= Andrew Timothy =

Priest and radio announcer (1912–1990)

Andrew Timothy (30 November 1912 – 9 December 1990) was an Anglican priest and BBC Radio announcer, who is known for being the original announcer of the comedy series The Goon Show. His son is the actor Christopher Timothy.

==Early life and education==
Son of Rev.

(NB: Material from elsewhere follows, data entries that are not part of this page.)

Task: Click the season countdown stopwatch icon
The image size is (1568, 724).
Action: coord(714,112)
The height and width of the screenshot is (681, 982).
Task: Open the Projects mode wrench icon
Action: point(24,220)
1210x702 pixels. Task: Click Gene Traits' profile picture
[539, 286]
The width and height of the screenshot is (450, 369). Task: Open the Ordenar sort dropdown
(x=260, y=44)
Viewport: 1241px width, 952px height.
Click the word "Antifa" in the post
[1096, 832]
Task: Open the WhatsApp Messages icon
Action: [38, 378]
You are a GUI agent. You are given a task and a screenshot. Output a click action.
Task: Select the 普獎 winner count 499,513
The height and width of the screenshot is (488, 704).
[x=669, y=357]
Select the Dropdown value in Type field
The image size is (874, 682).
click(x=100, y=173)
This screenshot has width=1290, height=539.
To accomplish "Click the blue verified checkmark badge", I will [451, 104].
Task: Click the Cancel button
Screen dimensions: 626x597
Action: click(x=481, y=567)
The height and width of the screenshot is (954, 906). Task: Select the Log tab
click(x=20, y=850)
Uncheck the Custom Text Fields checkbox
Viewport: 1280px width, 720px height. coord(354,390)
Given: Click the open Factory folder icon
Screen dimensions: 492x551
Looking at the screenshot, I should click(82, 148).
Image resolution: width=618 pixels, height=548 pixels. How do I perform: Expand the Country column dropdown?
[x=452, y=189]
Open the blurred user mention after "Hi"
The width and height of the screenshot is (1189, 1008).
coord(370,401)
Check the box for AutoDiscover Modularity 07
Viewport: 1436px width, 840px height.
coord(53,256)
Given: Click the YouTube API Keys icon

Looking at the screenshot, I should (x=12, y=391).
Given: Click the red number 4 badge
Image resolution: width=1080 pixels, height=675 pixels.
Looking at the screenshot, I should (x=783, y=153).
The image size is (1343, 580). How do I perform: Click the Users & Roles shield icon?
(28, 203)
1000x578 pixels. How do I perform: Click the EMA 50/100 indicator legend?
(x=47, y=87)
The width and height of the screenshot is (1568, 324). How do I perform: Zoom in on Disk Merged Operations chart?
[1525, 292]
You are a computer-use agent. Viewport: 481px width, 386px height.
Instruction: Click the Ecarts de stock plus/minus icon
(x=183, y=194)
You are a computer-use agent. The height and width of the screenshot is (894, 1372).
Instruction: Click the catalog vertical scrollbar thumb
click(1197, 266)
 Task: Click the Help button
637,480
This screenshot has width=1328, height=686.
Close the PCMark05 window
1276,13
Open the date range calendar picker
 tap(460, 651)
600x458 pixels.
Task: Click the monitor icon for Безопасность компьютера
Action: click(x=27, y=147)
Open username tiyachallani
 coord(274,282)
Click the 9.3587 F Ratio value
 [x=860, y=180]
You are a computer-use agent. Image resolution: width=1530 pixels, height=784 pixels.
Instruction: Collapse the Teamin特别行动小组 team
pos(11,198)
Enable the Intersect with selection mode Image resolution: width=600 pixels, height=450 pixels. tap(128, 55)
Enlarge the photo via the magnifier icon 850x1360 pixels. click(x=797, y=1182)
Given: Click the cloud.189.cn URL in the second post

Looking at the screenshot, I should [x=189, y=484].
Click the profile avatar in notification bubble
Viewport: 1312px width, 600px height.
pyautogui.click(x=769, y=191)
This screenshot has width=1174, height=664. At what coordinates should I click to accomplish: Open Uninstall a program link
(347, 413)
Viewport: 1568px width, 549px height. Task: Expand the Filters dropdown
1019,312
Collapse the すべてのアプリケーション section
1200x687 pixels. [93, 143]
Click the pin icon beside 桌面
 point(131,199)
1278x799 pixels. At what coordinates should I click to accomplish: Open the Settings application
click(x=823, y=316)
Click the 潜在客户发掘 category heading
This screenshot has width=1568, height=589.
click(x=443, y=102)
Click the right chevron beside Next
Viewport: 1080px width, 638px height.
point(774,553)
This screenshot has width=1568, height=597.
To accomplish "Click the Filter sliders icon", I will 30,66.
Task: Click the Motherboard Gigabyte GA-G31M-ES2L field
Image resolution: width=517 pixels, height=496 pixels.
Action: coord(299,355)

Thomas Evan Timothy, of Llangeitho, rector of Corwen, he was educated at Marlborough College, and followed his father into a church career.

== BBC career==
Timothy announced for the BBC Home Service from 1947 to 1959, becoming head of presentation in the 1950s and the BBC's Chief Announcer by 1964. He was one of the first BBC television newsreaders (albeit out-of-vision) from July to September 1954.

== The Goon Show ==
Timothy announced the show from its inception in 1951, but left part-way through the fourth series in 1953 "fearing for his sanity" and was replaced by Wallace Greenslade, who remained on the show until it ended in 1960. However, when The Last Goon Show of All was produced in 1972 Greenslade had died, and so Timothy came back to announce the special reunion show. When a remake of The Goon Show (called Goon Again) was made in 2001, it was announced by Timothy's son Christopher.

==Personal life==
Timothy was married three times; he and his first wife, (Gwladys) Marian (née Hailstone) were divorced by 1946. Their son, actor Christopher Timothy, most notably played the vet James Herriot in the BBC TV series All Creatures Great and Small. His second wife was Florence Watkins. In 1970, Timothy married thirdly Brigid Ruth Patricia, daughter of Brian Dodwell Crichton, MD, of Carrowgarry, Beltra, County Sligo, Ireland; the Crichtons were Irish gentry. Timothy lived at Inglenook, Stonards Brow, Shamley Green, Surrey. Whilst resident at a nursing home, he died in December 1990 at the age of 78.